There are a lot of things that could be talked about from this film but one thing that stood out to me was the role of language. The main character is on a personal journey of grieving and healing but I think it can also be viewed as a metaphor for the colonial damage on Indigenous people and the work that is being done to repair and resist this damage. Zoe’s film can be looked at in Nolan’s terms of ceremony and healing. One of the ways language is used in this film and for Indigenous people is as a tool of healing. By understanding the world around us and our lived realities through our Indigenous language, we create a worldview that allows us to escape from cognitive imperialism. One thing that the main character in the film pointed out is that there is no word for “empty” in her language but rather everything stems from the positive, so it would be “not good” rather than “bad.” Language is a way to return and reclaim Indigenous ways of knowing and being.

Language can also be used as a tool to decolonize the presentation space. Too often, film, theatres, the stage and other performance places are colonial spaces that impose one way of knowing onto the experiences of the audience. This little room for Indigenous experiences to be validated, upheld, and discussed. The use of language immediately challenges and deconstructs that space to make it relevant to the Indigenous performers.

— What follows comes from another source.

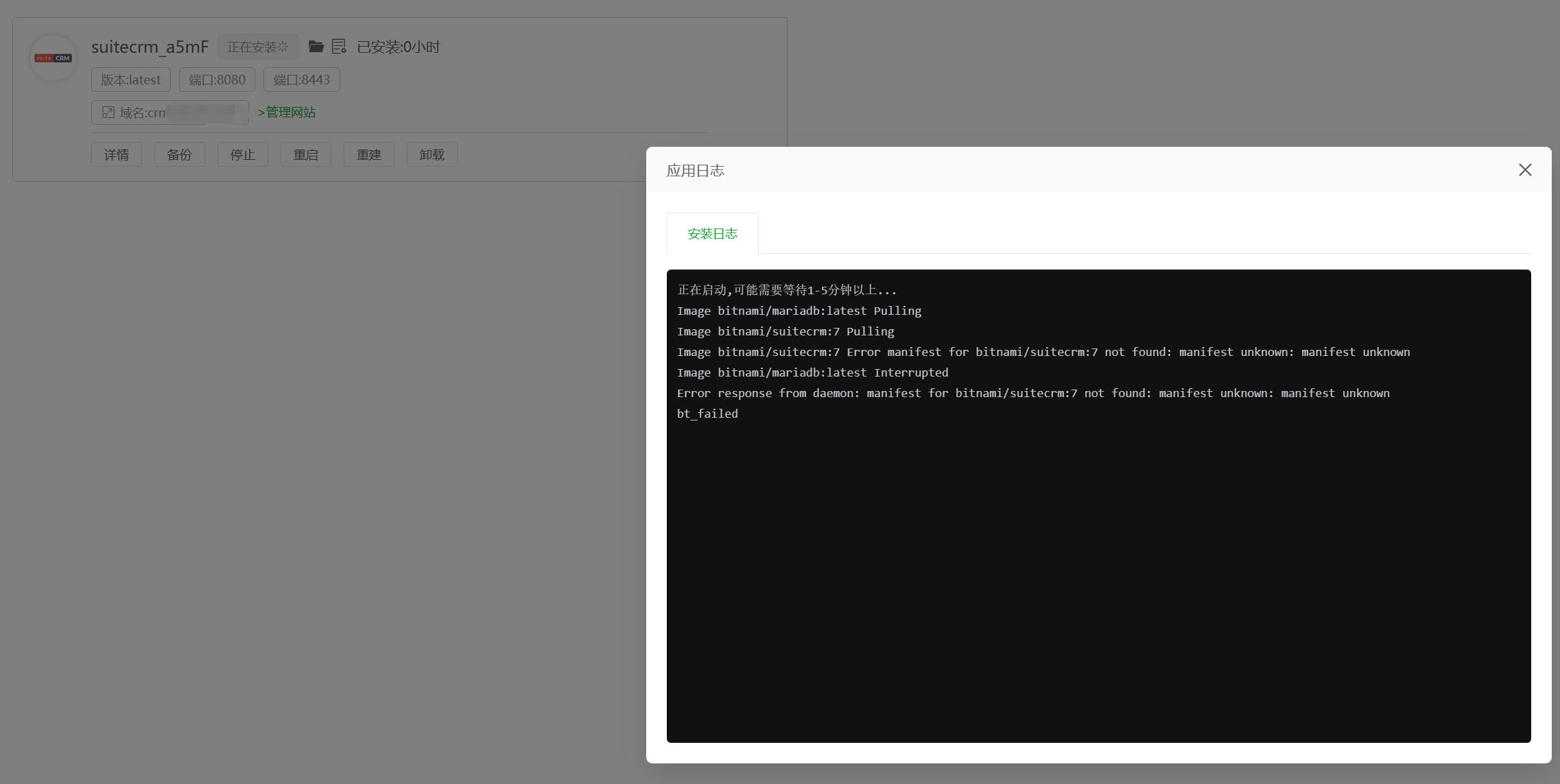Open the 管理网站 link
This screenshot has height=784, width=1560.
287,112
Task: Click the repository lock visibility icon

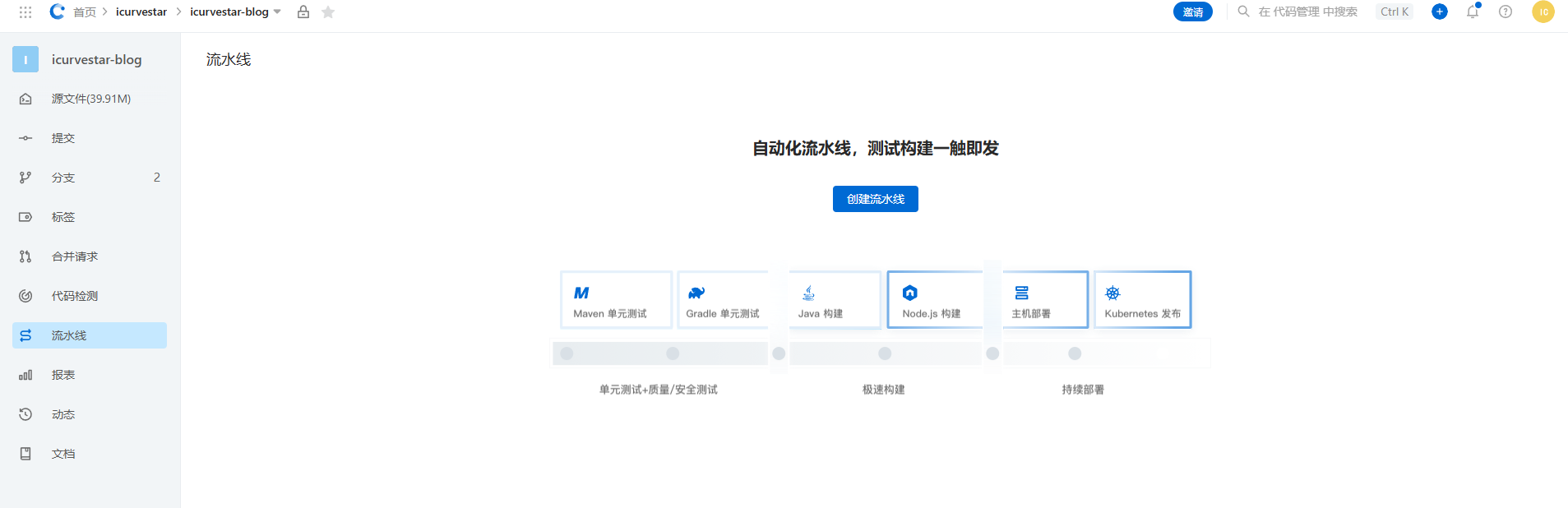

2 thoughts on “Reel Reservations: the Embargo Project, “Skyworld””

  1. This sounded like such an interesting and beautiful performance to witness; I really wish I could have attended! It is insightful that you analyze the role of language in the film within the framework of “medicine” discussed by Christine Nolan. I appreciate how you look at the revival of language on two levels: the personal (as an act of healing for the individual) and the communal (as an act of decolonization of space). The positivity of the Mohawk language is a perfect testimony to the healing that re-learning such a language provides.

  2. Rebecca, Thank you for sharing your thoughts on language as a colonial tool. I, too, believe that language is linked to colonialism and violence, which is why I personally have undertaken the difficult task to learn my own Native language – I believe this is an act of decolonialism.
    I read a quote by feminist Audre Lorde years ago that stuck with me:
    “The Master’s tools will never dismantle the Master’s house”
    This phrase points out that language is an incomplete and complacent in maintaining the structure of the “Master’s” house (which I conceptualize as colonialism and institutions) – our English language is not structured to accommodate decolonialism. I believe that by adopting new languages – verbal, visual, physical – that we create new spaces within ourselves for understanding.